Bayesian Inference - Updating Your Beliefs the Mathematically Correct Way
Helpful context:
- Statistics - Turning Data Into Defensible Claims
- Conditional Probability - What You Already Know Changes Everything
- Probability Distributions - The Shapes That Randomness Takes
Sherlock Holmes never waits for certainty. In A Study in Scarlet, he meets Watson for the first time and immediately deduces he has returned from Afghanistan. He does not say “I cannot determine your history without more data.” He reasons from available clues - tan line, posture, arm injury - to the most probable explanation, then updates as new evidence arrives.

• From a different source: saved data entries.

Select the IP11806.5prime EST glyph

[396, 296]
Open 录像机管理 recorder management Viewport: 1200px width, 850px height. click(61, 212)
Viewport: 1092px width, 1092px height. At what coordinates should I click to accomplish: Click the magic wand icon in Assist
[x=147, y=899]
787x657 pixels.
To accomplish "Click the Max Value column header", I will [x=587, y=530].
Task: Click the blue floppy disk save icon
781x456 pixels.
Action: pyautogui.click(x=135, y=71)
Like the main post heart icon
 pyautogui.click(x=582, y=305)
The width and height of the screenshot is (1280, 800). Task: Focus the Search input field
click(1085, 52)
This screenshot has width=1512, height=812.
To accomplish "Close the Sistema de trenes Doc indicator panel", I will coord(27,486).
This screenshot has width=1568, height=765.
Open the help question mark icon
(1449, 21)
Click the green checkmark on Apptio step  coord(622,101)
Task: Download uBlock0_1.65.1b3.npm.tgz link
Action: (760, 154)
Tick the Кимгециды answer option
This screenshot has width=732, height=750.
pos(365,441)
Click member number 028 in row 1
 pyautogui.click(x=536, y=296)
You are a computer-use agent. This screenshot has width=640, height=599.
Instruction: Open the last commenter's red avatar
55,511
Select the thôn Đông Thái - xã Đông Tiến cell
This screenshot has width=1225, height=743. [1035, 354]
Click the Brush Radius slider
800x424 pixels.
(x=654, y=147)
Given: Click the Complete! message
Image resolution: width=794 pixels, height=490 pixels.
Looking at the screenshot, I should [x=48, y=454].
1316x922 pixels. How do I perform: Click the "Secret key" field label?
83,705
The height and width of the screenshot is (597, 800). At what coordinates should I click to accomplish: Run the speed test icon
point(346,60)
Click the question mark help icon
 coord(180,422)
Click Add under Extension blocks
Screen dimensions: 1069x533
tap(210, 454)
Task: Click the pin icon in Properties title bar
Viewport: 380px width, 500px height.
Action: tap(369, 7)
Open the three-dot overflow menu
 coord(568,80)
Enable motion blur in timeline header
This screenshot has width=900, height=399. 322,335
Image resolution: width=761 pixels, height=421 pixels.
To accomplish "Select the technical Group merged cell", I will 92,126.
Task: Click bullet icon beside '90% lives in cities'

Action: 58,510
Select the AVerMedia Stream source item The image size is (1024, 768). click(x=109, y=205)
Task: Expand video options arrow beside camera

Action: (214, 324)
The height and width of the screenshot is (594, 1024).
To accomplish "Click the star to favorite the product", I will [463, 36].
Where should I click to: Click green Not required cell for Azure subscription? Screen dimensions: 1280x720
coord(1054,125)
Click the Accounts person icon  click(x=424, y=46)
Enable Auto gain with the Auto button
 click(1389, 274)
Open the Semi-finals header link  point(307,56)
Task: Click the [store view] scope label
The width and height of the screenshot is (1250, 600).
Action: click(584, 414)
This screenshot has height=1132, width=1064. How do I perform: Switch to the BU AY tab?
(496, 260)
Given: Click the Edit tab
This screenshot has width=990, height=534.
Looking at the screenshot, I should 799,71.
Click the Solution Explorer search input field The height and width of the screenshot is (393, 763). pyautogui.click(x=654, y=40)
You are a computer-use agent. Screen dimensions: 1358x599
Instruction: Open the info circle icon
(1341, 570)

This is Bayesian inference, made mathematically precise. It is a different philosophy from classical statistics, and understanding both matters - because they are answering subtly different questions.
Two Philosophies
Before we do any math, we need to understand what the two camps are actually disagreeing about.
Frequentist statistics treats parameters as fixed, unknown constants. The word “probability” means long-run frequency - the fraction of times an event occurs in infinitely many repetitions of an experiment. The parameter $\theta$ is not random; it has some true fixed value. Data are random (because they come from a random experiment). You never assign a probability to the statement “$\theta = 0.6$” because $\theta$ is fixed; asking for its probability is a category error.
Bayesian statistics treats parameters as uncertain quantities, described by probability distributions. The word “probability” means degree of belief - how confident you are that something is true, given what you know. The parameter $\theta$ is random in the sense that you are uncertain about it. Data are also random, but once observed they become fixed. You update your beliefs about $\theta$ in light of the data.
Neither philosophy is “correct.” They are different frameworks for different questions. The frequentist asks: “If this experiment were repeated many times, how would my estimator behave?” The Bayesian asks: “Given the data I actually observed, what should I believe now?”
Bayes' Theorem for Inference
The engine of Bayesian inference is Bayes' theorem, applied to the parameter $\theta$ and the data:
$$P(\theta \mid \text{data}) = \frac{P(\text{data} \mid \theta) \cdot P(\theta)}{P(\text{data})}.$$
Each piece has a name and a role.
Prior $P(\theta)$: your belief about $\theta$ before seeing any data. It encodes what you knew going in - from domain knowledge, previous experiments, or deliberate ignorance.
Likelihood $P(\text{data} \mid \theta)$: how probable the observed data would be if the parameter were $\theta$. This is the same object frequentists work with; the philosophies diverge in what they do with it.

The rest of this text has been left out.